Teachers were supposed to have more joint planning time, but were also asked to do home visits to increase parent engagement and run advisory periods that would allow adults to address students’ non-academic issues, including attendance problems.
Getting teachers and students to buy into the advisory periods has been a problem, the district’s documents state.
The documents also include some plans for adjusting work to address the current challenges.
For instance, to make advisory periods more meaningful, the school will change the schedule so they are only held twice a week. The school also will provide more training to teachers so they can plan those periods.
To improve the rollout of the competency-based model, leaders plan to increase the amount of training for teachers, among other strategies.
“(Professional Development) sessions will involve creating competencies for each standard, as well as coming to a building-wide consensus of what competency looks like based on the demands of each standard,” the document states.
The district cites having more ninth grade students on track for graduation as evidence that tweaks will make a difference. The recommendation cites some improvement on decreasing the dropout rate and increasing the graduation rate this year.
But results from schools that increase school-level autonomy have not been promising in the past. A report last year from the state found that only three of 18 failing schools across the state granted “innovation status” at the time had made enough progress to make it off of the list of schools facing action for low-performance. The findings called into question whether the autonomy granted made a difference for schools with such low performance.
But in the state recommendation for Central, other possible actions for the school — including closing it or converting it to a charter — were not deemed possible for now.
“Given the size of Aurora Central and the community support behind the current reforms being enacted, the Department recommends full implementation of the innovation zone for at least two years before considering conversion to a charter school,” the recommendation states. “CDE does not recommend school closure, first and foremost, because there is not capacity at other district high schools to serve the 2,172 Aurora Central students.”

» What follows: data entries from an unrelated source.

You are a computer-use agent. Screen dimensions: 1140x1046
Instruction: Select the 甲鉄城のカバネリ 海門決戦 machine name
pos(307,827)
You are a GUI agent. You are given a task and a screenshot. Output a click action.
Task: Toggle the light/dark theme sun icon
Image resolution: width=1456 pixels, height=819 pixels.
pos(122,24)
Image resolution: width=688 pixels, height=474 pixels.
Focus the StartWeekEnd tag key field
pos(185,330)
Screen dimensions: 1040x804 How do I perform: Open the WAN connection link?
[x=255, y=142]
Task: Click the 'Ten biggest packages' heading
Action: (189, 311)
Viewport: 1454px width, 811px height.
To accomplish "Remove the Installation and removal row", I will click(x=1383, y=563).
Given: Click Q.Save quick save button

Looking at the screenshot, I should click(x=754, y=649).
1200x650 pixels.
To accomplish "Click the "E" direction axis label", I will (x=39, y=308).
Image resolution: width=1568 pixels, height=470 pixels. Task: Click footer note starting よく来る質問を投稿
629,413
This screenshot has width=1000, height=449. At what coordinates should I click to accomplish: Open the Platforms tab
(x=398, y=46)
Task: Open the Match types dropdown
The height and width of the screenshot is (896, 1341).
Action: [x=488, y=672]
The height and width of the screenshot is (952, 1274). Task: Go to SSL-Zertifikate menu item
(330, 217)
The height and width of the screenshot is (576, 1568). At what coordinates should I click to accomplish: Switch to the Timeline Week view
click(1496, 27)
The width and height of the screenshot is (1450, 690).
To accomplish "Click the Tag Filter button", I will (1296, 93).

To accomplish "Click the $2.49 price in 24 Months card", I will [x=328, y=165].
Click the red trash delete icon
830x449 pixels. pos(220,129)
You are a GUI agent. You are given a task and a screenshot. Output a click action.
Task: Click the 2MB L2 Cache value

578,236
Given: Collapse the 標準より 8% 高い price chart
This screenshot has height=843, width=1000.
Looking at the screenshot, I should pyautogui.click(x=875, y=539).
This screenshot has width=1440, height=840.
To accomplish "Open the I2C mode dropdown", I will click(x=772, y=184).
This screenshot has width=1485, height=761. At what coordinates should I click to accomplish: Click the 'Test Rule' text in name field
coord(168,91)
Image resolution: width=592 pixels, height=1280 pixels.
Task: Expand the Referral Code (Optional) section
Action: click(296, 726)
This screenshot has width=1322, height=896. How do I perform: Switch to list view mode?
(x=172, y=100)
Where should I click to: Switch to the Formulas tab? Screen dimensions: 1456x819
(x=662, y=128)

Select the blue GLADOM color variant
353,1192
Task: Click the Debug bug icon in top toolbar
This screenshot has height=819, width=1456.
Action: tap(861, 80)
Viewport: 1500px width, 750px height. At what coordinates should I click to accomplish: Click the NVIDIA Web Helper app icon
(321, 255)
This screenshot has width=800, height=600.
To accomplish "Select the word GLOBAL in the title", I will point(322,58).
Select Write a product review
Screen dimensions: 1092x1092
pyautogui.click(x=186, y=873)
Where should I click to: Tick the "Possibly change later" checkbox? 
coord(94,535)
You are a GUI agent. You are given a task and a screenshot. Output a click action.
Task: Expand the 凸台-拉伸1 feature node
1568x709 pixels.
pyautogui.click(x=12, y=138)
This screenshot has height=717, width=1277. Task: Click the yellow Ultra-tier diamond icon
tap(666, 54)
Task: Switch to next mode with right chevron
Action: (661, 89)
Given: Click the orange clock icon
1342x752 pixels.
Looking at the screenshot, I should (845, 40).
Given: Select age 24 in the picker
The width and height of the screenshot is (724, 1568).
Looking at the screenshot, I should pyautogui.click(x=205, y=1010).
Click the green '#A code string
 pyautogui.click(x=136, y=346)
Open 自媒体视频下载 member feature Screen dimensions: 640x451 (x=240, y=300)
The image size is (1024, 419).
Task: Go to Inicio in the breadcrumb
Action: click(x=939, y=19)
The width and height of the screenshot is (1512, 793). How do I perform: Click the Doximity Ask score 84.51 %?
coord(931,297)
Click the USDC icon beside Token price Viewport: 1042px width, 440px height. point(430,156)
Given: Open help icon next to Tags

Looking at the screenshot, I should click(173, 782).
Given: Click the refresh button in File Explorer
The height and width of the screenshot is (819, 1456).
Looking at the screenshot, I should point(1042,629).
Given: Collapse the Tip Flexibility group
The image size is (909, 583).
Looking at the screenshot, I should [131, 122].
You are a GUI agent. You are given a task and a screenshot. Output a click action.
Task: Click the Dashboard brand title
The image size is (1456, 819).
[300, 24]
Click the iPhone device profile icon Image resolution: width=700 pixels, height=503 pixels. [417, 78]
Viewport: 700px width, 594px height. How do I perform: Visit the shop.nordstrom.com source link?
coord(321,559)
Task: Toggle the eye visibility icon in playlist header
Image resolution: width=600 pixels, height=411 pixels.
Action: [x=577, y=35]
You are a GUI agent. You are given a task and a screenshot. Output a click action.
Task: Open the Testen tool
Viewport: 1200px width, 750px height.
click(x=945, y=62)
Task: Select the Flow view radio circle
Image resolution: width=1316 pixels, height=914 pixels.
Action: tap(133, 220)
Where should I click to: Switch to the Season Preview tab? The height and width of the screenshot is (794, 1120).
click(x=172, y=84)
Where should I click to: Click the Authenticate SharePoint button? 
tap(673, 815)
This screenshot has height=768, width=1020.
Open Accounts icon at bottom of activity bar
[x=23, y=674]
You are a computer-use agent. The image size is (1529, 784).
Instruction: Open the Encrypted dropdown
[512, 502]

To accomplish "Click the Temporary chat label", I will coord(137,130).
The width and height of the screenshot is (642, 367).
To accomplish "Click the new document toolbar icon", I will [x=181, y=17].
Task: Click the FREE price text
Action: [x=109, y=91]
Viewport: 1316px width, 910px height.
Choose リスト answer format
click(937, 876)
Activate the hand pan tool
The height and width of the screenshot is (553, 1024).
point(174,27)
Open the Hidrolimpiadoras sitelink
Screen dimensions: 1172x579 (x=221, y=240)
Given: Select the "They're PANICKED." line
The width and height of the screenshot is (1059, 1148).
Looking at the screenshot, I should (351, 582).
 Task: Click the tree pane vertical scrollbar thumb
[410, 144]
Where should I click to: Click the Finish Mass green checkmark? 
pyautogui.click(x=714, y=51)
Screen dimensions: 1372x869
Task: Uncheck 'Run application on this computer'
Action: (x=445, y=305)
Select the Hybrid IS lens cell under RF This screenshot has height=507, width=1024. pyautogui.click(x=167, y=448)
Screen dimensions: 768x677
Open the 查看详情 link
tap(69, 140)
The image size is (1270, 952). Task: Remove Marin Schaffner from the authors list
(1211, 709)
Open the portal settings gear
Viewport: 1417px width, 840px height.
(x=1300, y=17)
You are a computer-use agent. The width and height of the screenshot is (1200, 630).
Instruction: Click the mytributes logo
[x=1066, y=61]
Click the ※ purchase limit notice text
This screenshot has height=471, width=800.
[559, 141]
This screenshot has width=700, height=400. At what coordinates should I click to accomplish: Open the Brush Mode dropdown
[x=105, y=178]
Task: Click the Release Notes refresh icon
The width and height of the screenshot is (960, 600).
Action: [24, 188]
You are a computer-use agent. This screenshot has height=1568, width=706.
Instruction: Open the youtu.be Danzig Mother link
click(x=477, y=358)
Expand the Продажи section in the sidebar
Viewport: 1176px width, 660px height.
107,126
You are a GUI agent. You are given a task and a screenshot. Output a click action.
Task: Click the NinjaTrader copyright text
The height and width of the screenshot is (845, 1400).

The plan also proposes a management role for Mass Insight, a Boston-based company that already has been working under contract with some Aurora schools and helped gather input to draft the original innovation plans. Browne said at the board meeting this month that details of what the company would do are not completely worked out yet.
Documents state the company now would “focus on project management and performance management for innovation implementation.”
“Mass Insight’s responsibility is to support implementation of the innovation plan for Central so it is not directing action at all it’s just supporting the innovation plan,” Browne said. “What that looks like next year is still to be determined.”